Cutting-edge computer modelling has revealed some dinosaurs wagged their tails, but unlike modern dogs, this was not to show happiness but to stop them falling over.
The researchers constructed detailed computer models of the skeleton and bone structure of a small carnivorous dinosaur called Coelophysis, a 15-kilogram theropod, the same category of dinosaurs as Velociraptor and Tyrannosaurus.
Lead researcher Peter Bishop, a Queensland Museum Network Honorary Researcher and a research fellow at Harvard University, said he and his colleagues were surprised when their model started wagging its tail.
“In all previous models of dinosaurs walking it had been implicitly assumed that the tail was just a static counterbalance for the front half of the animal,” Dr Bishop said.
“This new simulation approach was more sophisticated than previous models, we could break up different parts of the body into linked segments, which gave much greater clarity about how the animal would have actually moved.
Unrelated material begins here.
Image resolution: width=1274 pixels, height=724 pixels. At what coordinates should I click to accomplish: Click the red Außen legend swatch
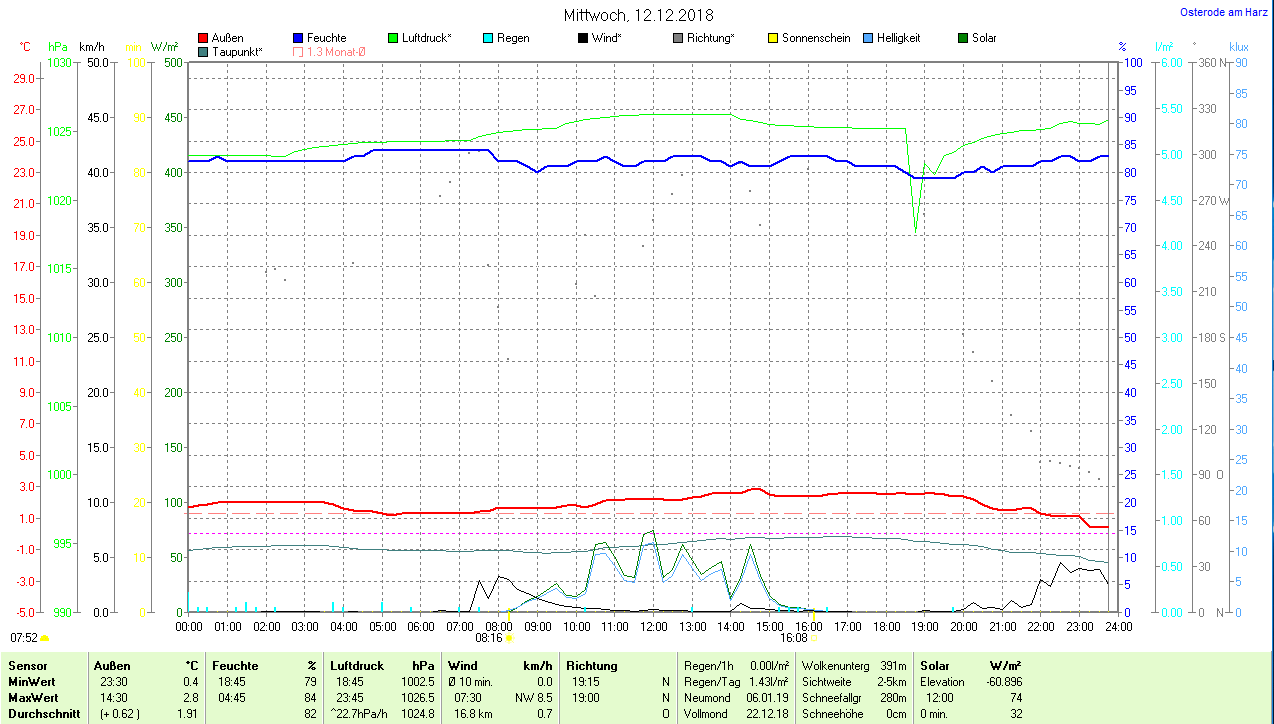(x=203, y=38)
“So we were just looking for how fast this animal could run, and the simulation had the tail wagging back and forth, left to right. We weren’t expecting that.”
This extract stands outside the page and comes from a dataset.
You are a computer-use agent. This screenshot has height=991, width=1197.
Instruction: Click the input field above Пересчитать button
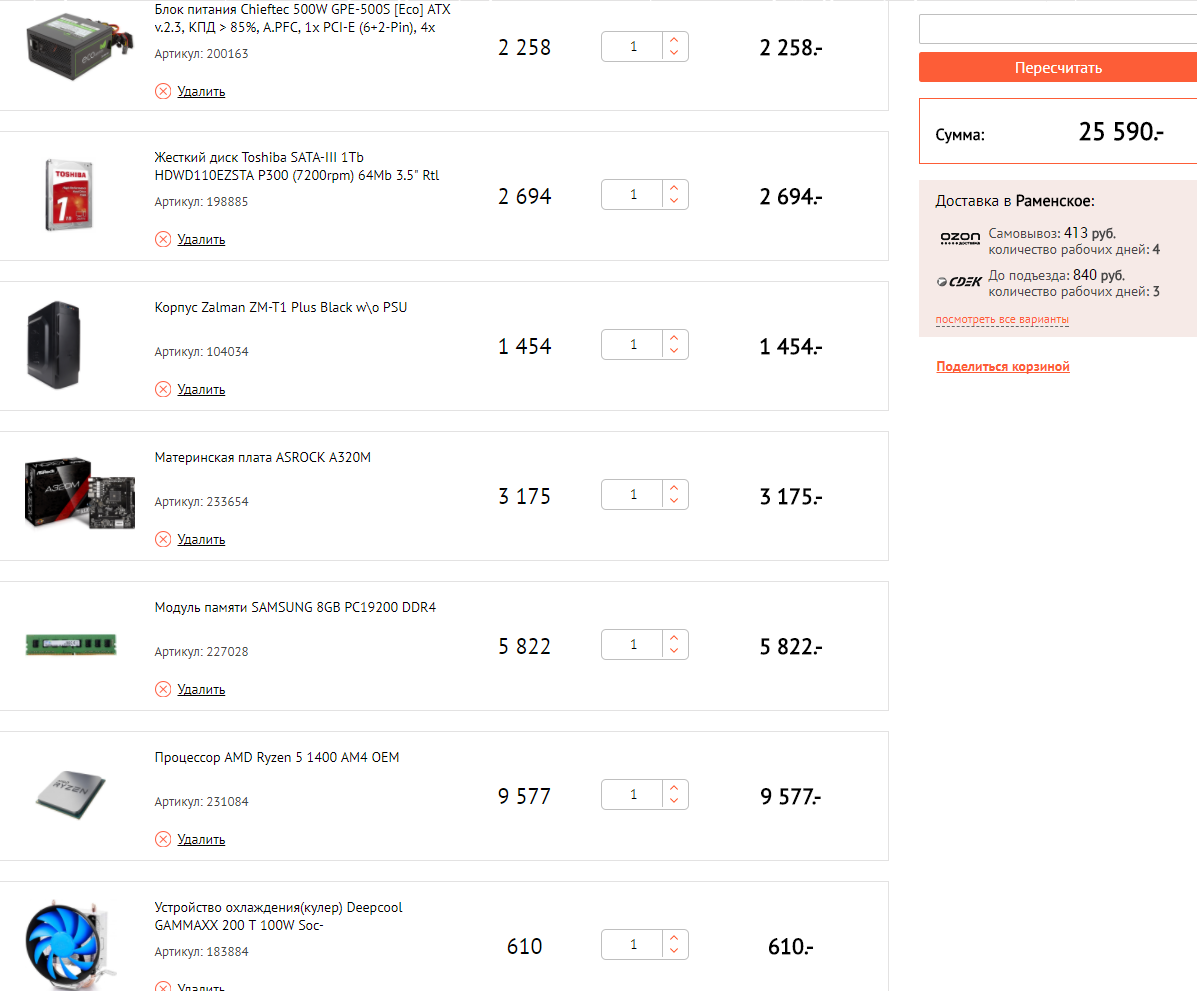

Dr Bishop said the model only took into account the physical data about the body structure and was not pre-programmed with prompts about how the animal should move, indicating this was likely how bipedal dinosaurs used their tail.
The tail appeared to have swung back and forth to allow the animal to keep its balance while walking, in the same way humans swing their arms.
Dr Bishop said they had chosen Coelophysis for their modelling because at 210 million years old it was one of the earliest known theropods, so provided a good example of how they all probably moved.